Kernel fission

TODO: Reword based on preceding chapters

In the previous chapters, we have been implementing code optimizations that make more parts of our simulation execute in parallel through a mixture of asynchronous execution and pipelining.

As a result, we went from a rather complex situation where our simulation speed was limited by various hardware performance characteristics depending on the configuration in which we executed it, to a simpler situation where our simulation is more and more often bottlenecked by the raw speed at which we perform simulation steps.

This is shown by the fact that in our reference configuration, where our simulation domain contains about 2 billion pixels and we perform 32 simulation steps per generated image, the simulation speed that is measured by our microbenchmark does not change that much anymore as we go from a pure GPU compute scenario to a scenario where we additionally download data from the GPU to the CPU and post-process it on the CPU:

run_simulation/workgroup32x16/domain2048x1024/total512/image32/compute
                        time:   [83.137 ms 83.266 ms 83.421 ms]
                        thrpt:  [12.871 Gelem/s 12.895 Gelem/s 12.915 Gelem/s]
run_simulation/workgroup32x16/domain2048x1024/total512/image32/compute+download
                        time:   [102.03 ms 102.49 ms 102.95 ms]
                        thrpt:  [10.429 Gelem/s 10.477 Gelem/s 10.524 Gelem/s]
run_simulation/workgroup32x16/domain2048x1024/total512/image32/compute+download+sum
                        time:   [102.98 ms 103.21 ms 103.36 ms]
                        thrpt:  [10.389 Gelem/s 10.404 Gelem/s 10.427 Gelem/s]

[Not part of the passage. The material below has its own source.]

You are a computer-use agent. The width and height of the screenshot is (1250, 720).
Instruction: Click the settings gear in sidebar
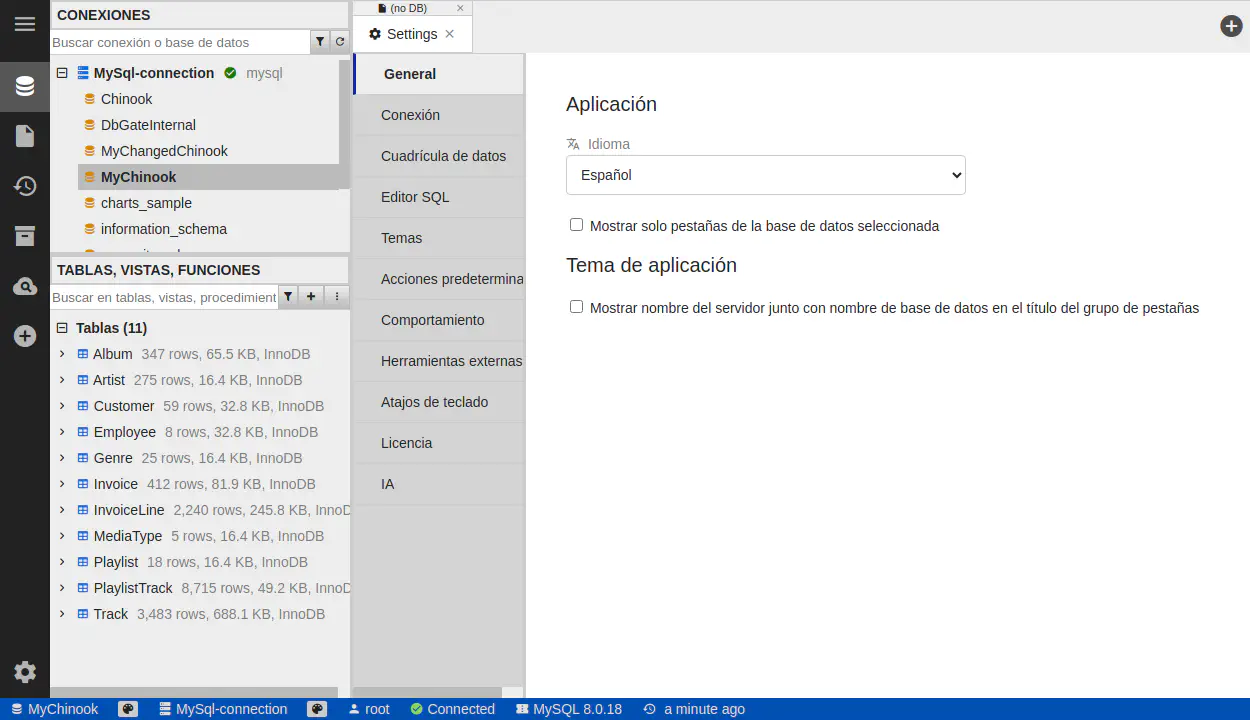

To go faster, we will therefore need to experiment with ways to make our simulation steps faster. Which is what the next optimization chapters of this course will focus on.

As a first step, we will try a classic GPU optimization strategy: when given the choice between more concurrent work and less redundant work, always try more concurrency first.

A concurrency opportunity

Recall that our GPU program for performing a simulation step looks like this:

void main() {
    // Map work items into 2D central region, discard out-of-bounds work items
    const uvec2 pos = uvec2(gl_GlobalInvocationID.xy) + DATA_START_POS;
    if (any(greaterThanEqual(pos, data_end_pos()))) {
        return;
    }

    // Load central value
    const vec2 uv = read(pos);

    // Compute the diffusion gradient for U and V
    const uvec2 topleft = pos - uvec2(1);
    const mat3 weights = stencil_weights();
    vec2 full_uv = vec2(0.0);
    for (int y = 0; y < 3; ++y) {
        for (int x = 0; x < 3; ++x) {
            const vec2 stencil_uv = read(topleft + uvec2(x, y));
            full_uv += weights[x][y] * (stencil_uv - uv);
        }
    }

    // Deduce the change in U and V concentration
    const float u = uv.x;
    const float v = uv.y;
    const float uv_square = u * v * v;
    const vec2 delta_uv = diffusion_rate() * full_uv + vec2(
        FEED_RATE * (1.0 - u) - uv_square,
        uv_square - (FEED_RATE + KILL_RATE) * v
    );
    write(pos, uv + delta_uv * DELTA_T);
}

If you look at it carefully, you will realize that it is almost two computations bundled into one:

The initial full_uv diffusion gradient computation independently computes the diffusion gradient for species U and V, as two different lanes of a GLSL vec2 type.
The final delta_uv computation is literally two different computations vectorized into one, with the exception of the uv_square product which is only computed once but used by the U and V components of delta_uv.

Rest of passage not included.